On this last castello ... there seemed to be evidence that he had someone "protecting" the price. 

Naturally there is no way to prove such a thing, even with some of the "inside statistical data" that ebay monitors. 

However, my father is an auctioneer (over 38 years) who owned a reputable auction house. He is long retired and since the advent of ebay, he's been a buyer/seller and somewhat of a "student" of ebay and all that entails. He's seen seen all kinds of bidding patterns, (as have I) .. protection/shill bidding etc. 

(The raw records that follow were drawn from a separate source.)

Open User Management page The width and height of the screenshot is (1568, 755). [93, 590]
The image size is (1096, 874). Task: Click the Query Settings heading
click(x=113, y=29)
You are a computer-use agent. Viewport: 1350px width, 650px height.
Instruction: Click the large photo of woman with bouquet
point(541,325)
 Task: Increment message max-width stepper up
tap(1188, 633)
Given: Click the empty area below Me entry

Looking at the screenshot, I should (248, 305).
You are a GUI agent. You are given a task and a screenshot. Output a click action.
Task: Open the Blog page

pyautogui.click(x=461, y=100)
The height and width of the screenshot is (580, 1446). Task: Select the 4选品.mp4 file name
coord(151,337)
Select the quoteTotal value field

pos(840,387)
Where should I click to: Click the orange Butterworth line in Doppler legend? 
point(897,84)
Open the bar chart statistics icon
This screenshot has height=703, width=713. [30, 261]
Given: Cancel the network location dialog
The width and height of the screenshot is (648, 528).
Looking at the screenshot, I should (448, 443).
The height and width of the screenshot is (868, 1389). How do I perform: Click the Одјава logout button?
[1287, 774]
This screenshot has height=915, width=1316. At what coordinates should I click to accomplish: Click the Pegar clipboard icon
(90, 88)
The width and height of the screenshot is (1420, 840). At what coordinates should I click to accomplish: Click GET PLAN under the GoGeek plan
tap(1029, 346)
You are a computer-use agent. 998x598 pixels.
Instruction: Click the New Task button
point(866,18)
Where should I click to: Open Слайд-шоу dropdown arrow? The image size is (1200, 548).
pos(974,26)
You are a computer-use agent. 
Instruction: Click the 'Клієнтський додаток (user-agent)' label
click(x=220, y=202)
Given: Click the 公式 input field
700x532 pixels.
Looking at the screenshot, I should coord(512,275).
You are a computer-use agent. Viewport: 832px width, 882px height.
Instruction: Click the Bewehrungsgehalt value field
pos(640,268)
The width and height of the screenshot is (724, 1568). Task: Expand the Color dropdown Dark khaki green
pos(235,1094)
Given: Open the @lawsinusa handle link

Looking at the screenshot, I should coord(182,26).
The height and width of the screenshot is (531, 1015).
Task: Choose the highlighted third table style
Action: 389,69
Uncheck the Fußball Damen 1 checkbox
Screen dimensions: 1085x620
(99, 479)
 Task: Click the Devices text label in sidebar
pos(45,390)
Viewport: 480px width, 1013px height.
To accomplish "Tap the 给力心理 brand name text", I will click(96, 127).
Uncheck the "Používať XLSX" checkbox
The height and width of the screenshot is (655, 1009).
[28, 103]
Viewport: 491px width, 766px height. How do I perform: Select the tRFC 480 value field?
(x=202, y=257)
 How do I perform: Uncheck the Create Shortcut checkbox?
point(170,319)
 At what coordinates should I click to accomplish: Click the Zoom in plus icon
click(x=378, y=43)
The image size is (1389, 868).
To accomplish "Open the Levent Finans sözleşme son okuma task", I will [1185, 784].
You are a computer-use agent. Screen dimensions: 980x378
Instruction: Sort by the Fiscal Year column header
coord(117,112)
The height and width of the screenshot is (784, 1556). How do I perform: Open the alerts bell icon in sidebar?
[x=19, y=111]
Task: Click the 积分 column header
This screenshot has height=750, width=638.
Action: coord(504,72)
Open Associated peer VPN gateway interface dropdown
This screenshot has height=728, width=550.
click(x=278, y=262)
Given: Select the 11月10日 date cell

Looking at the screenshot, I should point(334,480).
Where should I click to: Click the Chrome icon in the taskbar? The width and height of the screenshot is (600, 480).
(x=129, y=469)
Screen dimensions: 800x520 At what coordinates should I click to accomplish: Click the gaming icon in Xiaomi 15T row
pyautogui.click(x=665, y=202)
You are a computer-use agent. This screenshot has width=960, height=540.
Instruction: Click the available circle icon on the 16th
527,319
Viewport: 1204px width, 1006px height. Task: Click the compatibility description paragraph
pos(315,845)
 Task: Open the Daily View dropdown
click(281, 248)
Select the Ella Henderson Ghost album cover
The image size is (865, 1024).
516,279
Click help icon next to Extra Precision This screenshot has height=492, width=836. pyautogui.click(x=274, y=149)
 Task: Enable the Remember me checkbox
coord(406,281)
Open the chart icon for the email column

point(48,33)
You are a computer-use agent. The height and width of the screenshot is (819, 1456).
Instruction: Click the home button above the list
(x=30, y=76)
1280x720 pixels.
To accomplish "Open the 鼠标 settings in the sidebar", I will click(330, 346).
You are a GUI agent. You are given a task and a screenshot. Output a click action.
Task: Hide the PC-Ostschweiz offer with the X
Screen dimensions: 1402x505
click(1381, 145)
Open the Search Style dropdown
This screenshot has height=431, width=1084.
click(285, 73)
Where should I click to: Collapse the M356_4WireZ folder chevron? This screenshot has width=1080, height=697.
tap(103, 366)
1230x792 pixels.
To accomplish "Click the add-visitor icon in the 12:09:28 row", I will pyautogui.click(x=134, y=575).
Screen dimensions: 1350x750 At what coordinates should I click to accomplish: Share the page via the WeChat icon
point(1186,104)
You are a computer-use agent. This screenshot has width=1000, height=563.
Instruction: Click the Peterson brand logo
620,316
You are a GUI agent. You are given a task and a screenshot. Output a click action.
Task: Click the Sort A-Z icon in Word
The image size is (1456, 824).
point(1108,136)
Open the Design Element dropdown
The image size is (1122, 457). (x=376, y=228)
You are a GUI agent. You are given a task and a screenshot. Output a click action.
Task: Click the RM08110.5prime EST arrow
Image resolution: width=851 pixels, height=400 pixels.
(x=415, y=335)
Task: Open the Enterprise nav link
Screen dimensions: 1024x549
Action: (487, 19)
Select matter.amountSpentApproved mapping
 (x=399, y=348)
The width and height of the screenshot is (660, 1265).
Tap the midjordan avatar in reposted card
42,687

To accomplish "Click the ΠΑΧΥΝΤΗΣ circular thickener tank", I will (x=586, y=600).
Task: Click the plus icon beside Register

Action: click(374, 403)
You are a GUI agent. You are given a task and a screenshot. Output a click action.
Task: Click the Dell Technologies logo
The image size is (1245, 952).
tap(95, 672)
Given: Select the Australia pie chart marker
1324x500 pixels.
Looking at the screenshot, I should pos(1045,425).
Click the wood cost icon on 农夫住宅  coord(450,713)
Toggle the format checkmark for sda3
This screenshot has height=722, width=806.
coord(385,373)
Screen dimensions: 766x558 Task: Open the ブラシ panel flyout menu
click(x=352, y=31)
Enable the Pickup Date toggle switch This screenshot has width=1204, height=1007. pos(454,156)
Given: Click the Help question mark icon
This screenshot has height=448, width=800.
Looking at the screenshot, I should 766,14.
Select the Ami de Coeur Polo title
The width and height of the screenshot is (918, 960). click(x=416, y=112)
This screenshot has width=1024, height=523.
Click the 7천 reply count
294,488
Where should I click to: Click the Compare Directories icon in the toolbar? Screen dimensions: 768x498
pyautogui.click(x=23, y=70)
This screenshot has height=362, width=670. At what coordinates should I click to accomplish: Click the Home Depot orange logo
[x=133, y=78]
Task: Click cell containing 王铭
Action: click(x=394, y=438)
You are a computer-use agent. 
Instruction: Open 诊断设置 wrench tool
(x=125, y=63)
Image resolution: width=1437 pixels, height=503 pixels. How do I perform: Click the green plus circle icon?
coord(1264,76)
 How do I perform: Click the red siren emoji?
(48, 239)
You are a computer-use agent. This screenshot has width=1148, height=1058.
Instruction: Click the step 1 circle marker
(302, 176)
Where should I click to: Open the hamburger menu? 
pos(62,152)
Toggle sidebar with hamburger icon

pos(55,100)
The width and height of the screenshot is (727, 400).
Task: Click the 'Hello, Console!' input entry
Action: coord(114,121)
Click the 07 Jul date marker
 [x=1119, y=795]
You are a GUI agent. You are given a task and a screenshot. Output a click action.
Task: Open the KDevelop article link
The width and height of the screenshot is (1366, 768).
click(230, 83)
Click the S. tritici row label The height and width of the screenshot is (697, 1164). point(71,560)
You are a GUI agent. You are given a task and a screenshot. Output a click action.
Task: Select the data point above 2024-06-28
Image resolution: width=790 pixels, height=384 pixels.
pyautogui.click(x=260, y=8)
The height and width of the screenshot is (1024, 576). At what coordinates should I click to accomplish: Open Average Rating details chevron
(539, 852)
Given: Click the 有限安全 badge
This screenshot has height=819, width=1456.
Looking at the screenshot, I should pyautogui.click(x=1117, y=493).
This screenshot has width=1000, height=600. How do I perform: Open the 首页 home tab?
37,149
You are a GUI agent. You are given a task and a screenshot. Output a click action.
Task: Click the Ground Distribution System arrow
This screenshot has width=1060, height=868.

When a bid is placed on a 7 day auction .. 2 days in ... and I come in and top it out by only $1.00... and it sits without challenge for over 3 days, that seems contrary to usual bidding patterns (though not unheard of). However, add to that the secondary bidder, monitoring only over the last 30 days: made 137 total bids on 115 items, nearly 30% being for Coopersark, well, those stats are extremely significant. Could it be a coincidence? Sure. But pretty damn unlikely. Maybe the bidder just went nuts over the last 30 days and bid on a bunch of coopersark items. But if the last 30 days accurately represent the bidding patterns of the secondary bidder, that would mean the guy bids on 30 items a month ... from one seller. 

I've certainly bid on 30 items in a month. Heck, I went nuts and bought a lot of pipes off ebay at one time. I know how much time it took to bid on that many items ... and this was with multiple sellers... not just one.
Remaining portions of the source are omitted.